Herman Cain continues to place ahead of most of his Republican rivals, with primary voters largely dismissing allegations of sexual harassment against the presidential hopeful, new polling shows.

A new USA Today/Gallup survey shows Cain tied with Mitt Romney at 21% among a nationwide sample of Republican and Republican-leaning voters, an increase of 3% for Cain over the previous month’s survey. It’s also the sixth major public poll in a month showing Cain leading or statistically tied with Romney atop the GOP field.

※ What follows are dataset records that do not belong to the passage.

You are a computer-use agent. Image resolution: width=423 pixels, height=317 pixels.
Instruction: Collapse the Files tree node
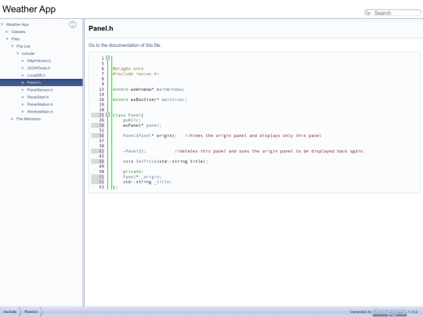click(x=7, y=39)
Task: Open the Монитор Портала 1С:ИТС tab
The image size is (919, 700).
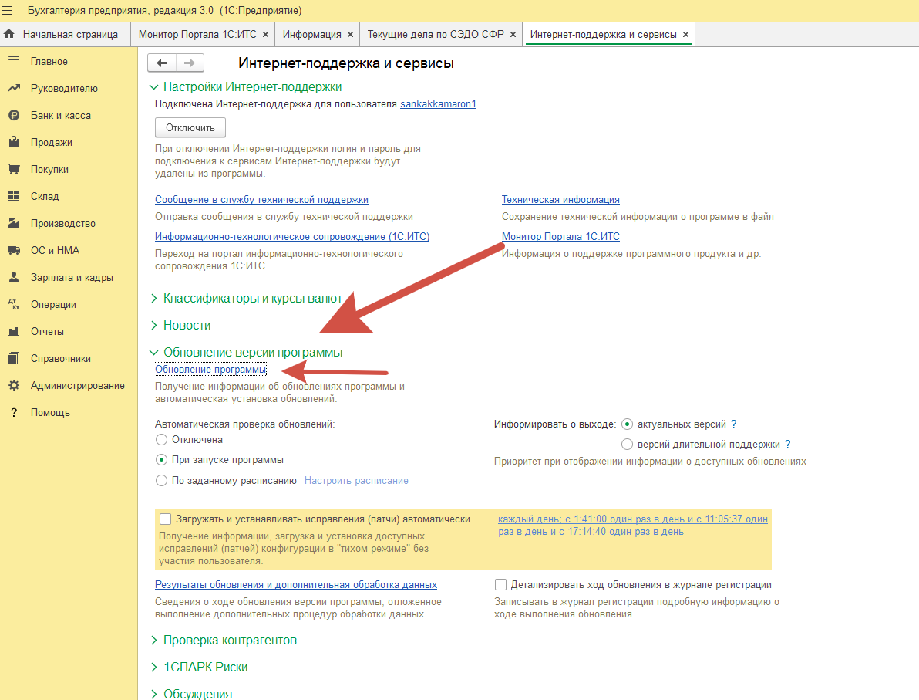Action: 197,35
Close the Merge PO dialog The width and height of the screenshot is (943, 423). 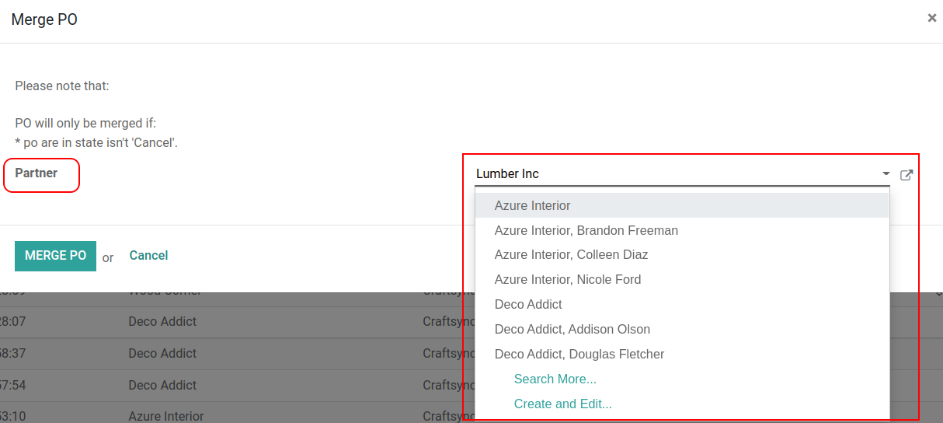pyautogui.click(x=932, y=18)
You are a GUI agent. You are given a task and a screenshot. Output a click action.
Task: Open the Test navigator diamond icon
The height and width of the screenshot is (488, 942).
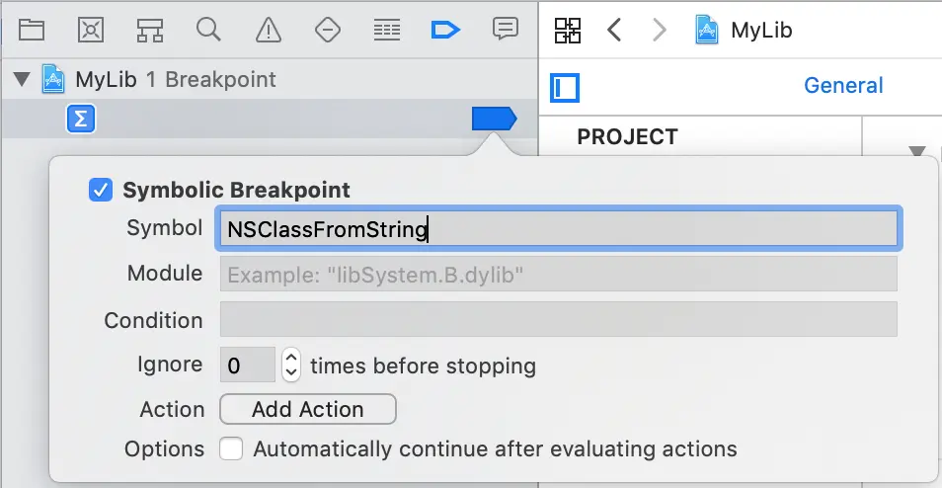[x=328, y=30]
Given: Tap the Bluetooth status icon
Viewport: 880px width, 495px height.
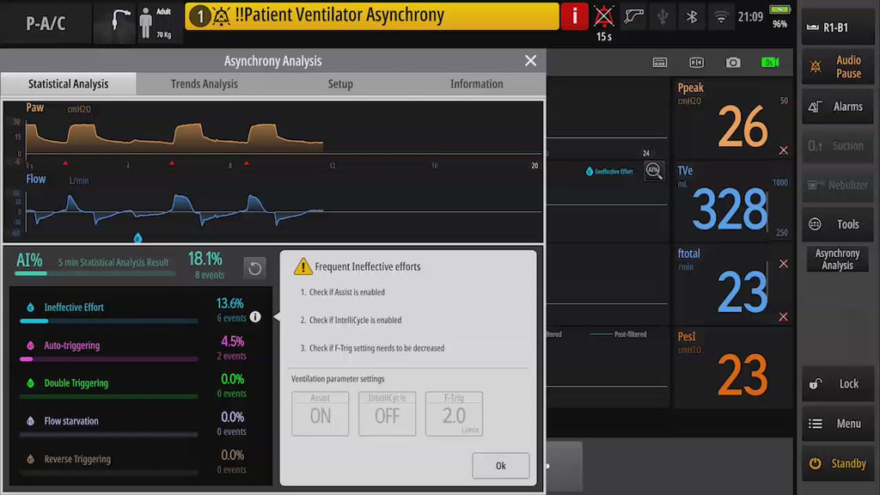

Gallup found that 53% of Republicans believed the charges against Cain were untrue; 35% thought they were true. Half of those surveyed said they were following the news of the allegations, initially attributed by Politico to unnamed women who worked for Cain when he led the National Restaurant Assn., very closely or somewhat closely. Slightly fewer -- 45% -- said he was doing a good job of responding to the claims.


“Cain thus appears to have largely survived the storm of news coverage of the sexual harassment charges for the time being,” Gallup’s Frank Newport wrote, though he added that it could change as a fourth accuser has come forward publicly with new claims of inappropriate conduct by Cain.

A new NBC News/Wall Street Journal poll found similar results on Cain. Fifty-four percent of Republican voters said they weren’t concerned about voting for Cain after the allegations. But the percentage of voters who viewed him unfavorably has nearly doubled -- from 18% in October to 35% in November. More Republican voters now view Cain unfavorably than favorably.

With less than two months before the first nominating contest of the 2012 election, the race is still seen as wide open. In the Gallup poll, Newt Gingrich placed third with 12% support, a jump of 5% since October, while Texas Gov. Rick Perry slipped to fourth place at 11%, down from 15%.

The Gallup survey was conducted Nov. 2-6 among 1,054 Republicans and Republican-leaning independents. The NBC/Wall Street Journal poll was conducted Nov. 2-5.